Bugün normalden daha erken, göğsümün üstünde kocaman bir haksızlığa uğramışlık duygusuyla uyandım. Neden böyle hissetiğimi hatırlamam bir kaç saniyemi aldı. Bazen sanki her şey bana karşıymış gibi hissetmeme sebep olcak olayların içine düşmüş buluyorum kendimi. Zaman zaman koşarak uzaklaşasım geliyor herşeyden. Yalın ayak sokaklarda bağırarak dolaşasım. Kimseye aldırmayasım. Kalıbıma sığamayasım,dolasım,taşasım,başka yerlerde yeniden başlayasım,bu hayatı burda bırakasım. Bir sıfır olasım. Hani filmlerde çokca olur ya bir deniz kazası,uçak kazası,trafik kazası geçirir kahramanımız ve uyandığında kendini sıfır bulr,tüm yaşantısından geçmşinden arınır,orda başlar ve devam eder hayatına.yeni baştan yeni bir dil yeni bir nefes yeni bir yaşam.

Mesela bir gemiyle açılsam ve açıldığım gemi cebelitarık boğazının oralarda bir yerde batıverse kıyıya beni bir sahil güvenlik botu çıkarttığında iki gündür deniz üstünde yaşam mücadelesi vermiş ve hafızamı kaybetmiş olsam bulamasalar benim asıl kimliğimi ve orda başlasam herşeye yeniden tüm benliğimdende kurtulmuş olsam.

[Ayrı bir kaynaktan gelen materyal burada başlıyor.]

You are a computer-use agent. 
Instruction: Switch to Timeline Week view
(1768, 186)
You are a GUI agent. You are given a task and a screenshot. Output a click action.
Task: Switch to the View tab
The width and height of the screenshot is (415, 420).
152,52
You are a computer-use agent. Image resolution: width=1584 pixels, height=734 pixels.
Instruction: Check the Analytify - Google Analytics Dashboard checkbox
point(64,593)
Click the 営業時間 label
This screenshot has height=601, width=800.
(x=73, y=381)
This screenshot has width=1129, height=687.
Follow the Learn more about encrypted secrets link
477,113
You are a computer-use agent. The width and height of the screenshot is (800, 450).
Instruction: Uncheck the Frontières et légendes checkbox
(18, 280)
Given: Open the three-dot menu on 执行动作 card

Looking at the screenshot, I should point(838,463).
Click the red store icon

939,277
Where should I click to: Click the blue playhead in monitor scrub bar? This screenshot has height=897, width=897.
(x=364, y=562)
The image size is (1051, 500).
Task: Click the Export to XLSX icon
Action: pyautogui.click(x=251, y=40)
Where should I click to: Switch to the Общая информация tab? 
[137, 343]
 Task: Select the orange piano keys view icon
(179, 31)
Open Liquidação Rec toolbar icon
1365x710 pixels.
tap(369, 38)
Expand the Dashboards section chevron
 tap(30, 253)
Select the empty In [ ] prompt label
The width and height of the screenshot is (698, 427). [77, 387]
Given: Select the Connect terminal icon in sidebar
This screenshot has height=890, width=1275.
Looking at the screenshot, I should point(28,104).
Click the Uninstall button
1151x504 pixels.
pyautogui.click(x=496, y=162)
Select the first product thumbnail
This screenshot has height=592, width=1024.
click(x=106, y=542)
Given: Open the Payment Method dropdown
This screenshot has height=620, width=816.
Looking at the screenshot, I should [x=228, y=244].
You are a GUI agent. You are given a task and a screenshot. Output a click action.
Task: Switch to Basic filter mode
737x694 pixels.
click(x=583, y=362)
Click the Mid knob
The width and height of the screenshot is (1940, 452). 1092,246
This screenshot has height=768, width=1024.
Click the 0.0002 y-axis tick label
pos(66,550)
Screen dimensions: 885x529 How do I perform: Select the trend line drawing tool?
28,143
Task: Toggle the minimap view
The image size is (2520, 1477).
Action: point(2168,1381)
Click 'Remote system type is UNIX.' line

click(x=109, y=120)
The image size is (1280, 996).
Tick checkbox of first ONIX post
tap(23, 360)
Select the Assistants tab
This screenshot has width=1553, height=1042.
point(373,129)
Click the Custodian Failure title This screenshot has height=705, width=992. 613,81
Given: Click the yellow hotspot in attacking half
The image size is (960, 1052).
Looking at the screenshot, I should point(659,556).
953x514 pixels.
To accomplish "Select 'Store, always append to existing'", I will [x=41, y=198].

Hayat içinde öyle çok keyif ve giz taşıyor ki bazen ben hiç birini yakalayamadan kayıp gidicekmiş geliyor elimden. Paniğe kaılıyorum istemsizce. Tek bir soluk içine düştüğümüz bunca cazibeye vakıf olmaya yetmeyecek kadar az bir fırsatken, tekrar tekrar bir yerlerde başka bir benlikle başlayıp hepsine içkin olmayı istemek çok mu?